Varejo baiano fatura R$ 233 bilhões em 2025 e espera crescimento de 2,5% este ano

Redação
29/01/2026 12:00
Fotos: Divulgação FecómercioBa

O setor varejista da Bahia registrou um faturamento de R$ 233 bilhões em 2025, segundo dados apresentados nesta quinta-feira (29) pela Federação do Comércio de Bens, Serviços e Turismo do Estado da Bahia (FecomércioBa). O crescimento foi de 1,5% em relação ao ano anterior. O mercado de trabalho aquecido, a inflação em queda e a tendência de redução da taxa de juros apontam para um cenário também positivo em 2026, com a expectativa de incremento de 2,5%.

Guilherme Dietze

“Estas condicionantes positivas nos levam a crer que teremos crescimento este ano, o que aponta para um momento de oportunidades para o varejo”, destacou o economista Guilherme Dietze, consultor econômico da FecomércioBa, que apresentou os dados aos presentes, durante o evento “Perspectivas econômicas e reforma tributária”, realizado pela entidade na Casa do Comércio.

Dietze enfatizou, no entanto, que o crescimento no varejo baiano em 2025 apresentou indicadores diferentes entre os segmentos. Os destaques ficaram por conta de farmácias (+7,7%), veículos (+2,9%) e supermercados (+2,6%). Por outro lado, segmentos como vestuário (-5,5%), móveis (-5%) e eletros (-1,4%) apresentaram declínio no faturamento.

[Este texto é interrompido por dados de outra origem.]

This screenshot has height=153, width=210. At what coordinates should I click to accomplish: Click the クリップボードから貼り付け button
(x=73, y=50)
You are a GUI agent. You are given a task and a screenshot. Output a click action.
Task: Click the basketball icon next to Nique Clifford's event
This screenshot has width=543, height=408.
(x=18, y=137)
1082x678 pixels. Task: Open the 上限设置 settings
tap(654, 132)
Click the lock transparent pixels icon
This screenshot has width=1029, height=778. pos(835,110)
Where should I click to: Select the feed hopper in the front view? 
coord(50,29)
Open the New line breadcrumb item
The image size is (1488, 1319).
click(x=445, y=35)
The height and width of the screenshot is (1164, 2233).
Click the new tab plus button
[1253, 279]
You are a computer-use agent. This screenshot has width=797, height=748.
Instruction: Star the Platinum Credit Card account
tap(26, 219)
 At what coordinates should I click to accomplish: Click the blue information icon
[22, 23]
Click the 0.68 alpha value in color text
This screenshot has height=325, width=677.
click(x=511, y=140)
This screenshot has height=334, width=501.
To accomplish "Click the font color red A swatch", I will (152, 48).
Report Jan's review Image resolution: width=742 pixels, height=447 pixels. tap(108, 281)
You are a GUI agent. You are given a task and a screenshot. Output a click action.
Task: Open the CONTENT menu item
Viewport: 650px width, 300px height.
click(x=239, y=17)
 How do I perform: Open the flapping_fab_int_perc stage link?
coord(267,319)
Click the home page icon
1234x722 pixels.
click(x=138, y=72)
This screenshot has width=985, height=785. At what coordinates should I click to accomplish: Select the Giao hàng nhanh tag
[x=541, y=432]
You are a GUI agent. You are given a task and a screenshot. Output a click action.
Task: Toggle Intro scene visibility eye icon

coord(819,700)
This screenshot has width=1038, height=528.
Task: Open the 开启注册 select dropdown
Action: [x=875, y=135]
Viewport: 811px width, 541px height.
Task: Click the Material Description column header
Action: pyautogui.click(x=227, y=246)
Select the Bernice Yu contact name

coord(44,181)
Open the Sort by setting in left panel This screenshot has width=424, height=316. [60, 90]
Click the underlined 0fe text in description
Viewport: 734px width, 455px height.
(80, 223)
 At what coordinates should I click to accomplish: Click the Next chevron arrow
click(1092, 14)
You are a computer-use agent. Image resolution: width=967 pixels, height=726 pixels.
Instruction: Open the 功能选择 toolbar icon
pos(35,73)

“Os indicadores para 2026 levam em tendências que apontam para o pleno emprego, inflação em baixa, queda na taxa de juros, oferta de crédito e PIB de 2%. O desemprego na Bahia caiu para 8,5%, percentual que chegou a 21% em 2020. E é importante salientar que a massa de rendimento dos trabalhadores baianos cresceu de forma substancial, chegando a R$14,6 bilhões, volume que, em 2024, era de R$13,2 bilhões”, destacou o economista. Ele citou ainda que houve queda no número de famílias com dívidas em atraso, hoje em 25%.

Com a confirmação da equação projetada, a expectativa é que, em 2026, o faturamento do varejo baiano passe dos R$240 milhões, com incremento de 2,5%.

BRASIL

Fábio Bentes

Presente no evento, o gerente de Análise Econômica da Confederação Nacional do Comércio de Bens, Serviços e Turismo (CNC), Fábio Bentes, afirmou que a percepção de melhora em 2026 deve ocorrer de forma gradual. Ele lembrou que o Copom já apontou para o início da redução da taxa de juros a partir da próxima reunião, com projeção de 12,25% até o final do ano.

Bentes ratificou que a percepção é de um ano positivo, sinalizado por alguns indicadores. “A confiança do empresariado está aumentando e nossa expectativa, em nível nacional, é que o varejo possa crescer próximo de 4%”, disse.

O gerente da CNC falou sobre as expectativas com a reforma tributária, apontando o impacto em alguns setores, e enfatizou a importância do acordo Mercosul/União Europeia, que envolverá 720 milhões de consumidores dos dois blocos, e deverá, segundo ele, ter impacto direto positivo no PIB, inflação, investimentos, ganhos de produtividade e empregos no Brasil.